** begin **

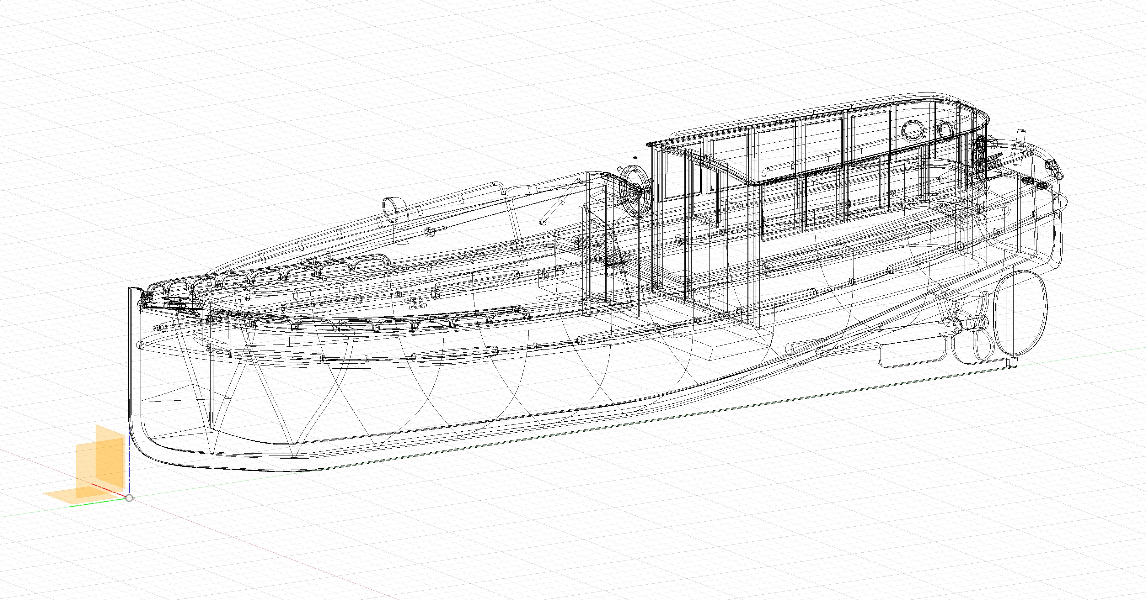Screen dimensions: 1146x600
Task: Click the ship's steering wheel
Action: 635,191
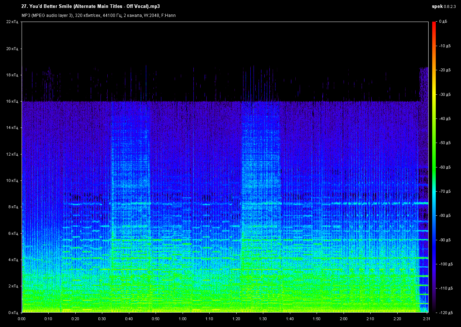Viewport: 461px width, 327px height.
Task: Select the 0:00 time axis label
Action: click(x=22, y=319)
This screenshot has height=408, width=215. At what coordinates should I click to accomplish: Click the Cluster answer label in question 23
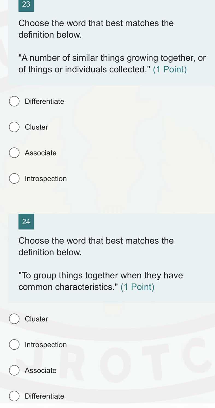coord(36,127)
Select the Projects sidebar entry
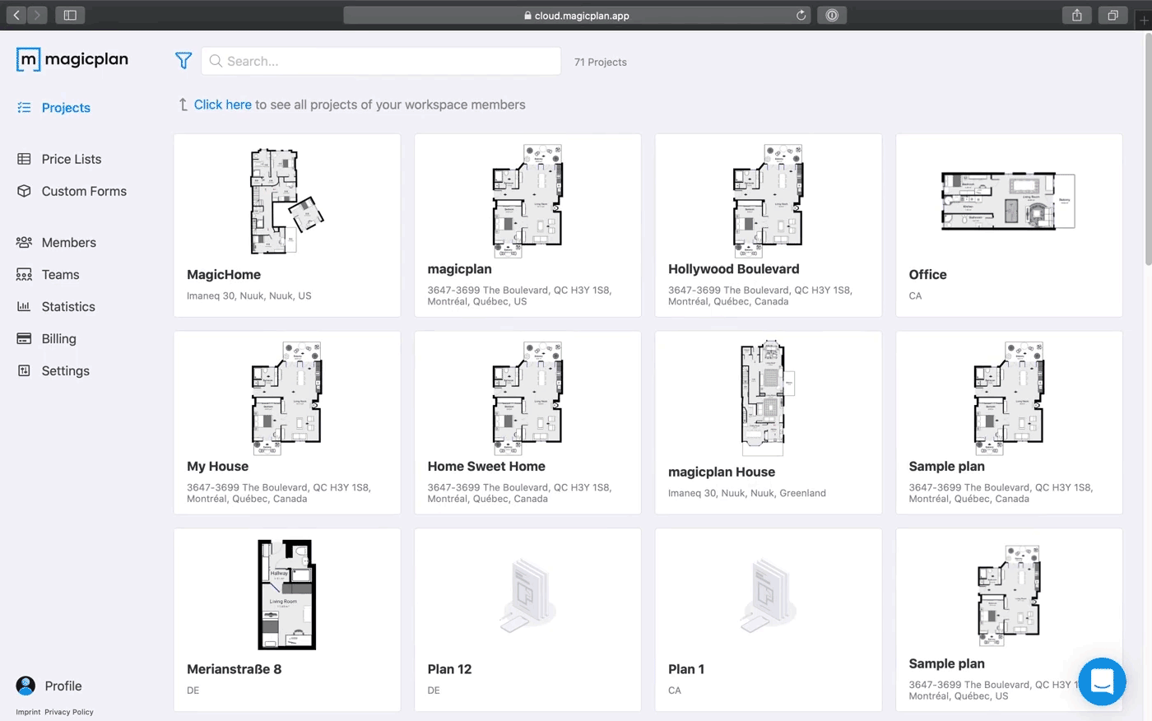The width and height of the screenshot is (1152, 721). pyautogui.click(x=65, y=108)
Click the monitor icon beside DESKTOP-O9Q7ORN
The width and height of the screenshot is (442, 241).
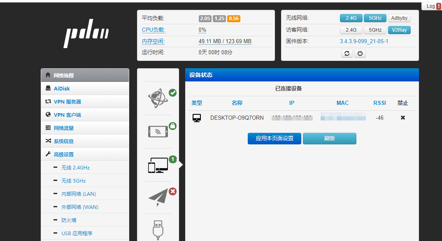197,117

** end **

Rewrite all the records with "sidebar" changed to "side panel" and nothing else altered, and leave out the pictures.

Screen dimensions: 1146x600
Task: Click the ship's steering wheel
Action: 635,191
Viewport: 461px width, 327px height.
Task: Select the 0:00 time axis label
Action: click(x=22, y=319)
This screenshot has height=408, width=215. At what coordinates should I click to accomplish: Click the Cluster answer label in question 23
coord(36,127)
Select the Projects side panel entry
The width and height of the screenshot is (1152, 721). pyautogui.click(x=65, y=108)
Click the monitor icon beside DESKTOP-O9Q7ORN
The width and height of the screenshot is (442, 241).
197,117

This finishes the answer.